» TASK ITEM: Write out, exactly and in full, the line where "Screen dimensions: 753x676" appears together with all lines that follow it in the entries below. Do not include pictures.

==== RECORDS FOR THIS TASK ====

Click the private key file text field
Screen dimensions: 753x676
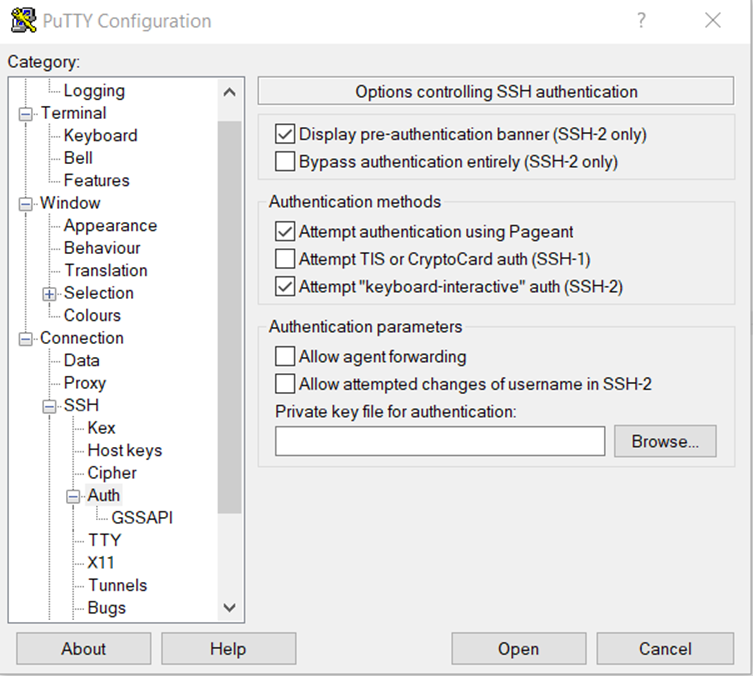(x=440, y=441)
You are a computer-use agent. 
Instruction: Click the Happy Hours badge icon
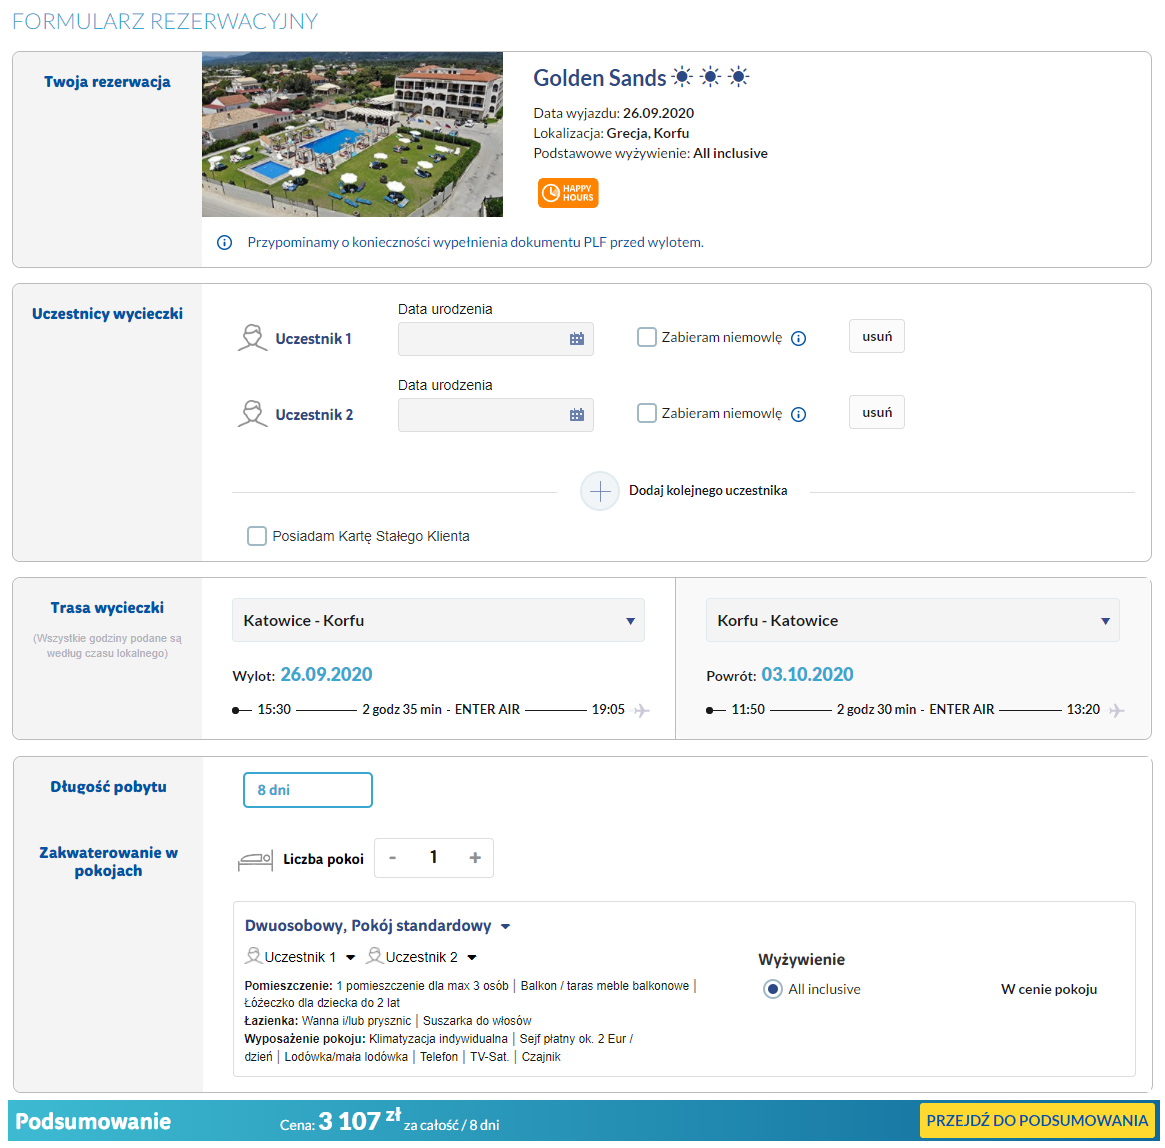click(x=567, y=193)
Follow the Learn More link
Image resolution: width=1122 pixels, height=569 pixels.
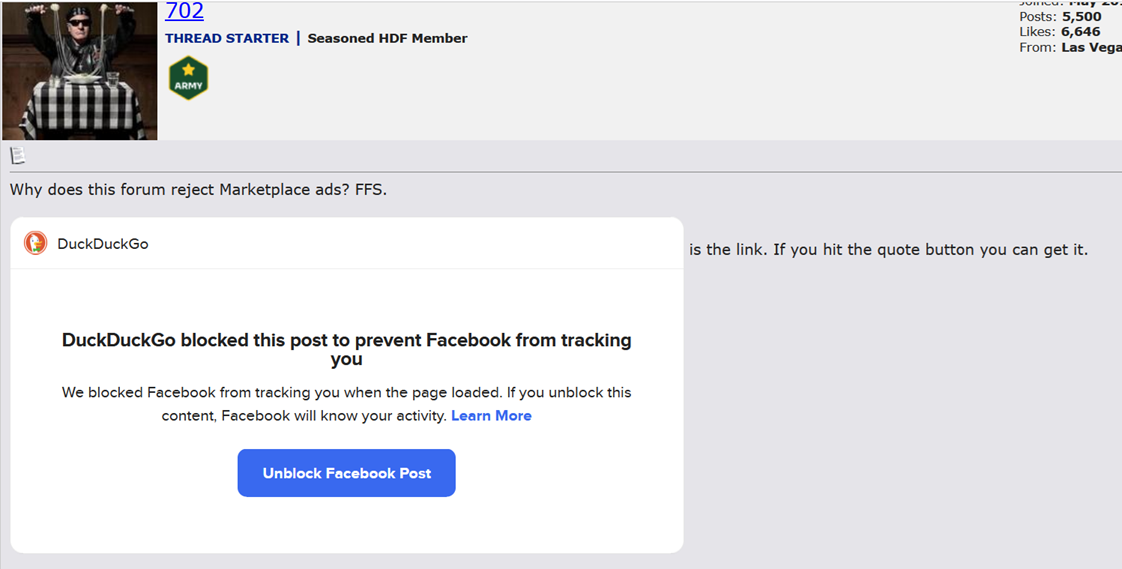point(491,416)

====

» ANSWER TO THIS EXERCISE:
Screen dimensions: 753x676
(x=440, y=441)
You are a computer-use agent. 
Instruction: Click the Happy Hours badge icon
click(x=567, y=193)
Follow the Learn More link
Image resolution: width=1122 pixels, height=569 pixels.
point(491,416)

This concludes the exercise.